** TO DO **
Could you reproduce the material below line for line, without changing anything?

** MATERIALS PROVIDED **
********
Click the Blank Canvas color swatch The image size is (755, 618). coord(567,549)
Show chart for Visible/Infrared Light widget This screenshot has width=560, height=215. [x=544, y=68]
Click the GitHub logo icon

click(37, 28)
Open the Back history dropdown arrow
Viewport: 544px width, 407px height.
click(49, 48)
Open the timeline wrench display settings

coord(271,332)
********
** COMPLETE ANSWER **
Click the Blank Canvas color swatch The image size is (755, 618). coord(567,549)
Show chart for Visible/Infrared Light widget This screenshot has width=560, height=215. [x=544, y=68]
Click the GitHub logo icon

click(37, 28)
Open the Back history dropdown arrow
Viewport: 544px width, 407px height.
click(49, 48)
Open the timeline wrench display settings

coord(271,332)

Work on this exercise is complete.